**What to work on**.
Continue the passage below on the three types of hypothyroidism from where it stops.

**Document excerpt**.
□ □ □ □ □

The 3 Types of Hypothyroidism

Hypothyroidism can be divided into three disorders:

Type 1 Hypothyroidism, whereby the thyroid gland does not produce enough thyroid hormone.  It is easily detected by a thyroid panel blood test.  This type of hypothyroidism only affects five percent of the population.

Type 2 Hypothyroidism occurs at the cellular level.  While the thyroid gland produces sufficient amounts of hormone, the body’s cells are unable to utilize the hormone properly.  It can be caused by thyroid receptors on the cells or in the cells being damaged and thereby not available for the thyroid hormone to bind to.  This receptor problem can be inherited or can be caused by toxins in our environment.  Very frequently, interaction of thyroid hormone and its target cell can be interrupted because of iodine deficiency.  It’s the most common cause of hypothyroidism in the United States, affecting upwards of forty percent of Americans, primarily middle-aged women, but also men and women of any age, and children.

□ □ □ □ □

**Study material**.
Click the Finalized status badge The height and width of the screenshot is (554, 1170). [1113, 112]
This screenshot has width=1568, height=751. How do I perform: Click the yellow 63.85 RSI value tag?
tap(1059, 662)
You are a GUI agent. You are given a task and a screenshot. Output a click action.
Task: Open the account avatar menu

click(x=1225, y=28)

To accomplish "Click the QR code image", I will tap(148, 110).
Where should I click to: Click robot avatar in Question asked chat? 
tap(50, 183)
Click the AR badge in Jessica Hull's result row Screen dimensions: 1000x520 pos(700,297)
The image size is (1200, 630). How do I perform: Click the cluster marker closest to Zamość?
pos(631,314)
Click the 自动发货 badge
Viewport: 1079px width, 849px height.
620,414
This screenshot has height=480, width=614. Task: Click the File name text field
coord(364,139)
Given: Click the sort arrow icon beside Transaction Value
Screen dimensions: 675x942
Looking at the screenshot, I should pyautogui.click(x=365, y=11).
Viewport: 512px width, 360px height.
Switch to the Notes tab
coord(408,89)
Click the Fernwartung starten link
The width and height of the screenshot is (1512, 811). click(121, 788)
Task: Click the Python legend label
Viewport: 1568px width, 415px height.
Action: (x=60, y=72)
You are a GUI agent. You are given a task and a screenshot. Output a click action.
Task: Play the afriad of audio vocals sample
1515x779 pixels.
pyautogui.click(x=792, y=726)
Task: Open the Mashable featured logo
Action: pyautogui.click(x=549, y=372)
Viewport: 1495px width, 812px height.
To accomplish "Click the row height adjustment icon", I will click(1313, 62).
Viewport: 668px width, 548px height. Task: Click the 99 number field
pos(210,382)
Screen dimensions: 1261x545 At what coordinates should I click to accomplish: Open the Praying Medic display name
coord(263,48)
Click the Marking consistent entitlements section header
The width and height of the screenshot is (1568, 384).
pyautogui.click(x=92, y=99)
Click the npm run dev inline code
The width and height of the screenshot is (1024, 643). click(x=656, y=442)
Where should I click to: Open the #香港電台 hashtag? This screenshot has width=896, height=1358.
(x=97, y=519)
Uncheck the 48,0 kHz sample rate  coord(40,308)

□ □ □ □ □

**Task result**.
Type 3 Hypothyroidism, more commonly known as Hashimoto’s thyroiditis, is a condition in which your immune system attacks your thyroid.  The resulting inflammation often leads to an underactive thyroid gland.  Symptoms include weight gain, depression, mania, sensitivity to heat and cold, paresthesia, chronic fatigue, panic, bradycardia, hypoglycemia, constipation, migraines, muscle weakness, joint stiffness, menorrhagia, cramps, memory loss, vision problems, infertility, and hair loss. The laboratory work-up is the same as Type 1 and Type 2, but in addition, autoantibodies may be present against thyroid peroxidase and thyroglobulin.  These are two important enzymes needed to convert the inactive T4 pro-hormone to the active T3 active hormone.

The other interesting nuance is that ninety percent of patients with Hashimoto’s disease have gluten intolerance.  Knowledge of this aids in therapy by replacing the deficient hormones as well as placing the patient on a gluten-free diet.